* **Lines of data**
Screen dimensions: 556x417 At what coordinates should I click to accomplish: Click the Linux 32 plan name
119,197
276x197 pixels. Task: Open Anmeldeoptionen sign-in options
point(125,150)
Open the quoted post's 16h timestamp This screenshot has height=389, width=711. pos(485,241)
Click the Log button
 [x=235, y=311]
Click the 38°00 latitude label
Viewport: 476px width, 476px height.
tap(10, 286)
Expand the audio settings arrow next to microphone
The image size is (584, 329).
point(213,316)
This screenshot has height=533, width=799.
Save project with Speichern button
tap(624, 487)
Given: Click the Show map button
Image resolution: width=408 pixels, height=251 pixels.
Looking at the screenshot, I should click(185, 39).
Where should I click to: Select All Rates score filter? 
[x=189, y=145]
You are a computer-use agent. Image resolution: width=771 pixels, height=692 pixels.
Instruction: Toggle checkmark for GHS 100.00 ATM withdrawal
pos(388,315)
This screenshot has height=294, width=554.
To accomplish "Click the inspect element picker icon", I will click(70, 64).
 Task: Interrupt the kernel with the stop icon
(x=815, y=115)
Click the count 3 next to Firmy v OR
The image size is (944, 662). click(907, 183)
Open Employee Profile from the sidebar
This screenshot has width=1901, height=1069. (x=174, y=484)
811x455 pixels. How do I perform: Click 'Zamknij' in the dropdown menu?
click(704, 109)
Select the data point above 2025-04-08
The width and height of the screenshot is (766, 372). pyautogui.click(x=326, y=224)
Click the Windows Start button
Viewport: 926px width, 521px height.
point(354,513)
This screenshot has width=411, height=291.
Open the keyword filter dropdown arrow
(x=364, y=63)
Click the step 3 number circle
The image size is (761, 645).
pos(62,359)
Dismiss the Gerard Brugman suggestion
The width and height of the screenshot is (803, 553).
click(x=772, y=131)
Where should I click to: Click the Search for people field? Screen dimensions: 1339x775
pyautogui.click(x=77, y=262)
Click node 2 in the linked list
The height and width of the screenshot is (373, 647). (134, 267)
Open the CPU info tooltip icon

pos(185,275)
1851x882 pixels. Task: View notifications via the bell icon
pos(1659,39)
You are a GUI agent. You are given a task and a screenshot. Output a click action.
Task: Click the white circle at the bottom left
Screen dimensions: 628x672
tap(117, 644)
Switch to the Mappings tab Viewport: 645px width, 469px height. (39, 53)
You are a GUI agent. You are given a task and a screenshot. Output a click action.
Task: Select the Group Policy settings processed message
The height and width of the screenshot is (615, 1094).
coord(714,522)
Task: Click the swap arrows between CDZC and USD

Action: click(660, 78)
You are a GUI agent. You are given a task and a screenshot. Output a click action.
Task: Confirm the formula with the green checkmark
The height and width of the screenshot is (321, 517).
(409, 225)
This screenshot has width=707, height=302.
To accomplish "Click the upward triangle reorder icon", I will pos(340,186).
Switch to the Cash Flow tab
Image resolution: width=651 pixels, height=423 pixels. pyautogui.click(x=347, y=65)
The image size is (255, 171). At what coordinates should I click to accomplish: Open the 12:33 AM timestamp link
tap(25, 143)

* **INSTRUCTIONS FOR THE TASK**
Reproduce all of the records above verbatim, from the first line to the last.

* **TASK SOLUTION**
Screen dimensions: 556x417 At what coordinates should I click to accomplish: Click the Linux 32 plan name
119,197
276x197 pixels. Task: Open Anmeldeoptionen sign-in options
point(125,150)
Open the quoted post's 16h timestamp This screenshot has height=389, width=711. pos(485,241)
Click the Log button
 [x=235, y=311]
Click the 38°00 latitude label
Viewport: 476px width, 476px height.
tap(10, 286)
Expand the audio settings arrow next to microphone
The image size is (584, 329).
point(213,316)
This screenshot has height=533, width=799.
Save project with Speichern button
tap(624, 487)
Given: Click the Show map button
Image resolution: width=408 pixels, height=251 pixels.
Looking at the screenshot, I should click(185, 39).
Where should I click to: Select All Rates score filter? 
[x=189, y=145]
You are a computer-use agent. Image resolution: width=771 pixels, height=692 pixels.
Instruction: Toggle checkmark for GHS 100.00 ATM withdrawal
pos(388,315)
This screenshot has height=294, width=554.
To accomplish "Click the inspect element picker icon", I will click(70, 64).
 Task: Interrupt the kernel with the stop icon
(x=815, y=115)
Click the count 3 next to Firmy v OR
The image size is (944, 662). click(907, 183)
Open Employee Profile from the sidebar
This screenshot has width=1901, height=1069. (x=174, y=484)
811x455 pixels. How do I perform: Click 'Zamknij' in the dropdown menu?
click(704, 109)
Select the data point above 2025-04-08
The width and height of the screenshot is (766, 372). pyautogui.click(x=326, y=224)
Click the Windows Start button
Viewport: 926px width, 521px height.
point(354,513)
This screenshot has width=411, height=291.
Open the keyword filter dropdown arrow
(x=364, y=63)
Click the step 3 number circle
The image size is (761, 645).
pos(62,359)
Dismiss the Gerard Brugman suggestion
The width and height of the screenshot is (803, 553).
click(x=772, y=131)
Where should I click to: Click the Search for people field? Screen dimensions: 1339x775
pyautogui.click(x=77, y=262)
Click node 2 in the linked list
The height and width of the screenshot is (373, 647). (134, 267)
Open the CPU info tooltip icon

pos(185,275)
1851x882 pixels. Task: View notifications via the bell icon
pos(1659,39)
You are a GUI agent. You are given a task and a screenshot. Output a click action.
Task: Click the white circle at the bottom left
Screen dimensions: 628x672
tap(117, 644)
Switch to the Mappings tab Viewport: 645px width, 469px height. (39, 53)
You are a GUI agent. You are given a task and a screenshot. Output a click action.
Task: Select the Group Policy settings processed message
The height and width of the screenshot is (615, 1094).
coord(714,522)
Task: Click the swap arrows between CDZC and USD

Action: click(660, 78)
You are a GUI agent. You are given a task and a screenshot. Output a click action.
Task: Confirm the formula with the green checkmark
The height and width of the screenshot is (321, 517).
(409, 225)
This screenshot has width=707, height=302.
To accomplish "Click the upward triangle reorder icon", I will pos(340,186).
Switch to the Cash Flow tab
Image resolution: width=651 pixels, height=423 pixels. pyautogui.click(x=347, y=65)
The image size is (255, 171). At what coordinates should I click to accomplish: Open the 12:33 AM timestamp link
tap(25, 143)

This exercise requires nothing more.